Material provided START

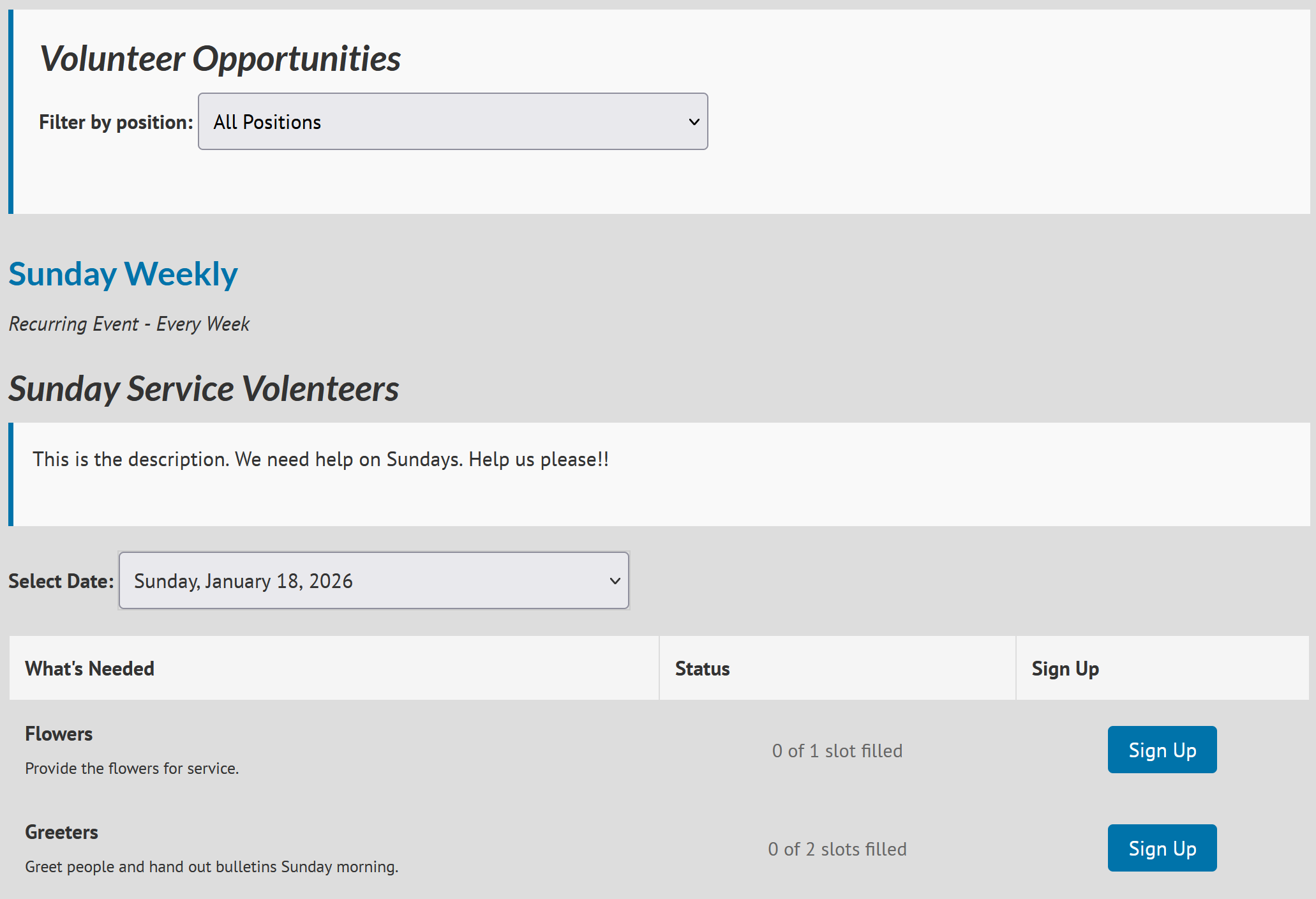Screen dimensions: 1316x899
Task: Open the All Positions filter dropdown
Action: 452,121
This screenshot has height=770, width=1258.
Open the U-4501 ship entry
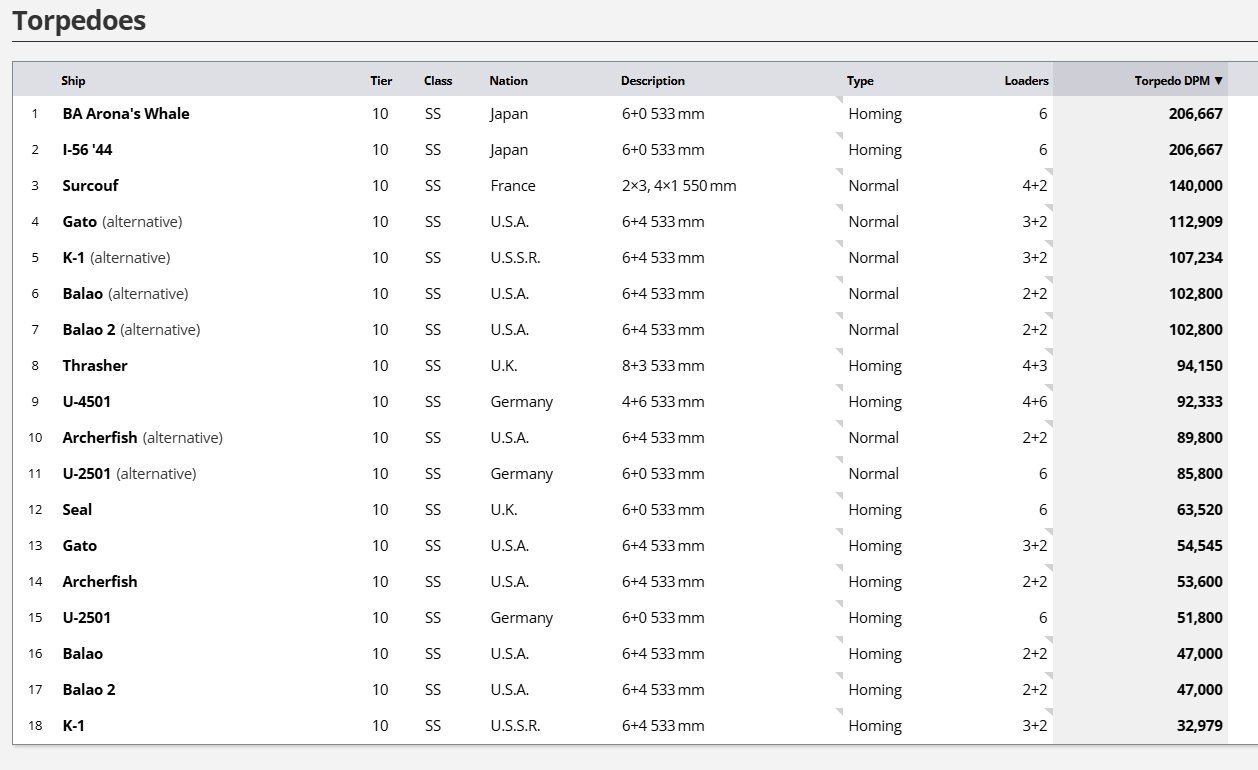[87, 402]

Material provided END
Material provided START

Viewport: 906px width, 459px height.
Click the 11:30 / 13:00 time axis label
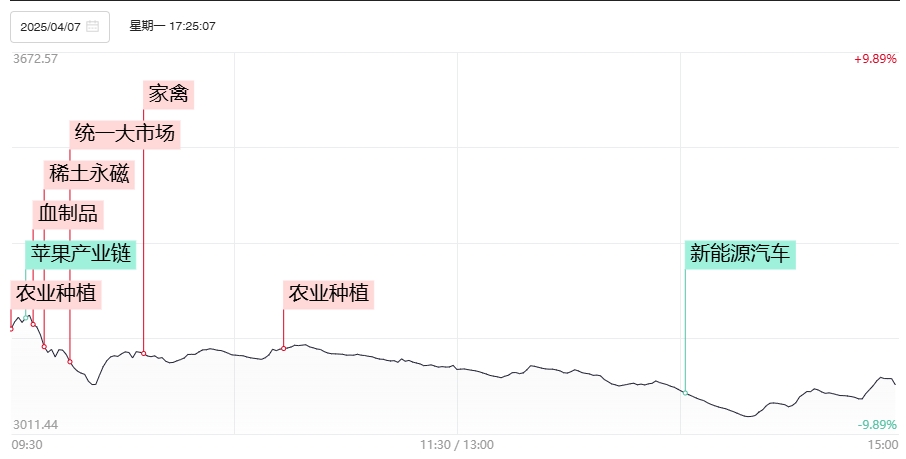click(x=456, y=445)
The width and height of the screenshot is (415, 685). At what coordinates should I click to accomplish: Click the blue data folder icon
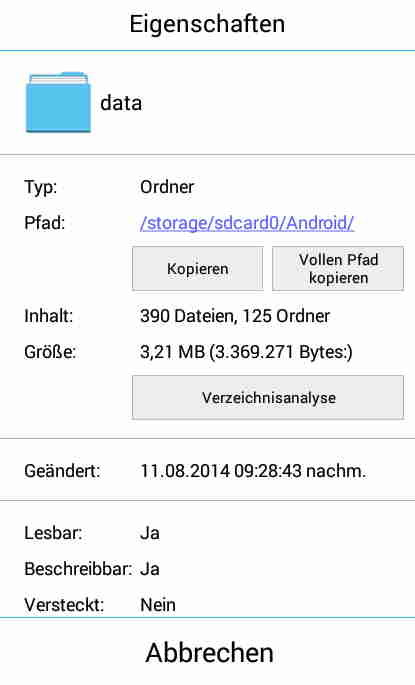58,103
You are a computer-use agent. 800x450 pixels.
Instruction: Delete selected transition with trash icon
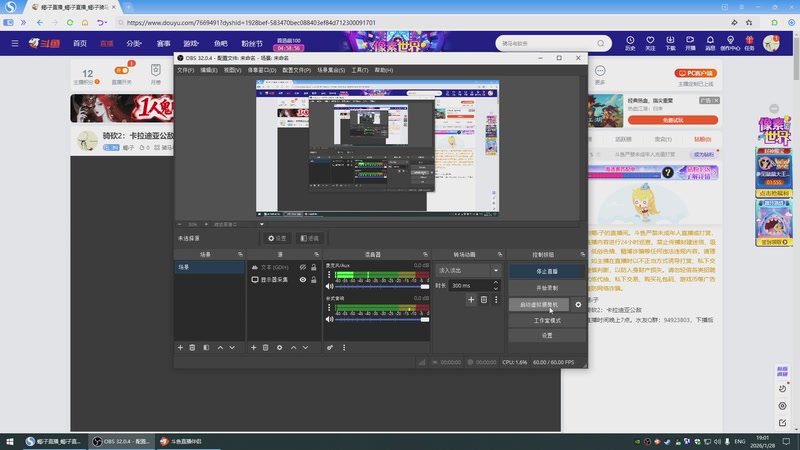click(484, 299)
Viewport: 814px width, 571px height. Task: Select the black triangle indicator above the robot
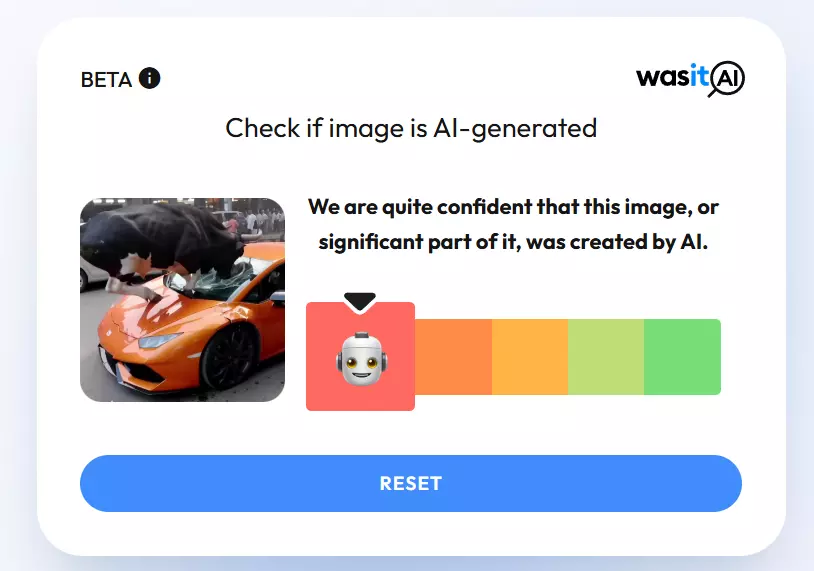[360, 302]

Material provided END
Material provided START

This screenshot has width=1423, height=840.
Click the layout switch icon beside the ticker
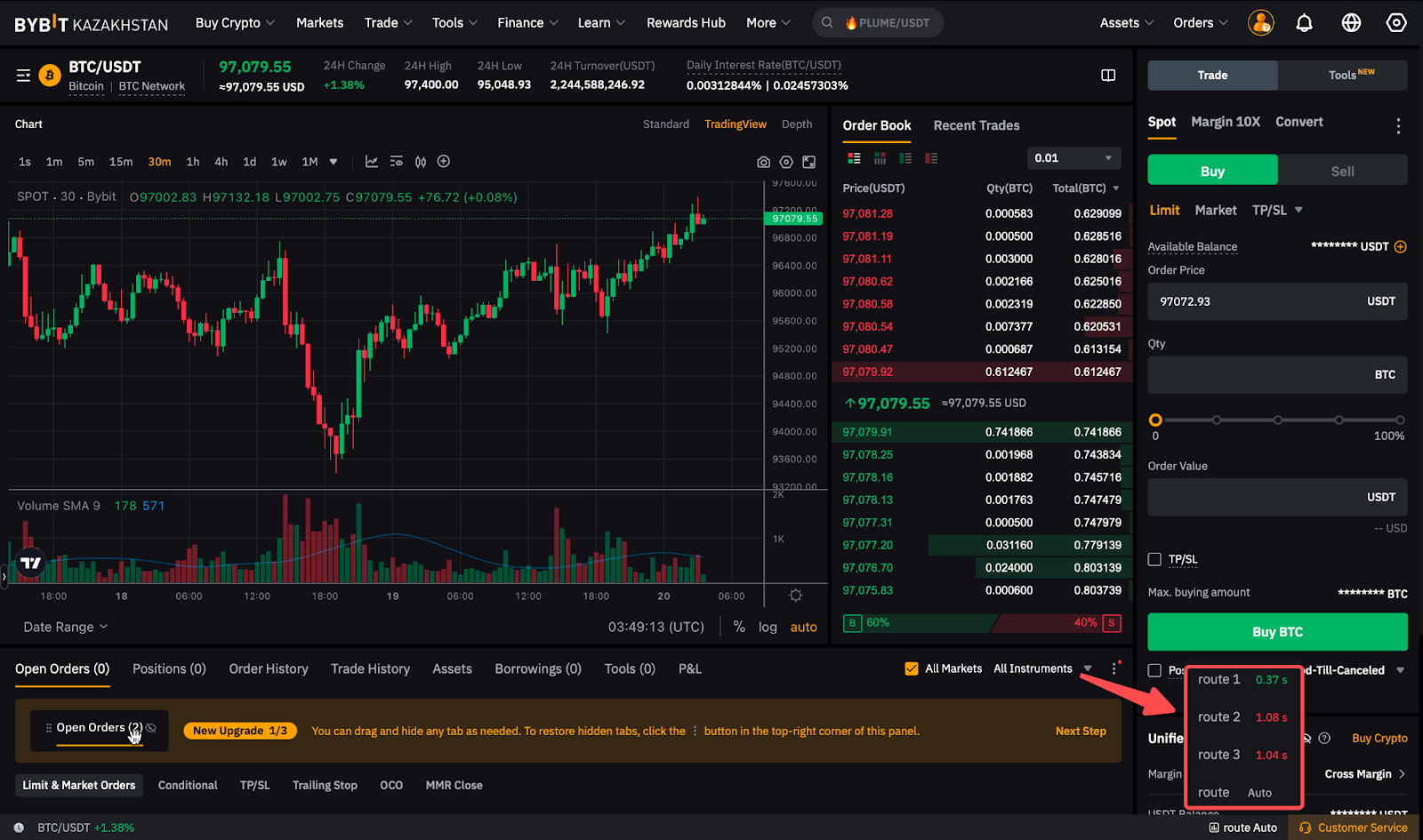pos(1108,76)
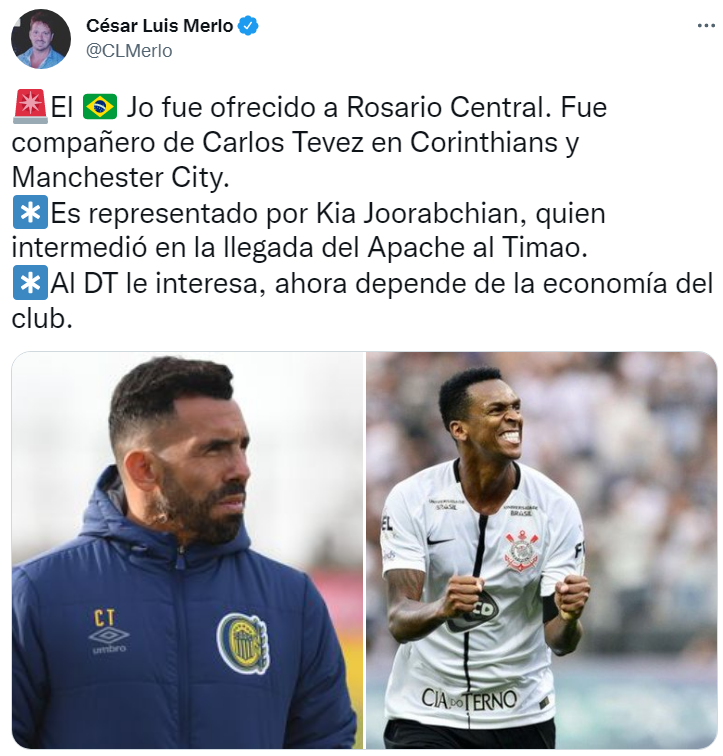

Material provided END

What to do: Note every line of the records that holds the word "This", and copy it.

Response area:
This screenshot has height=770, width=1258.
This screenshot has width=1423, height=840.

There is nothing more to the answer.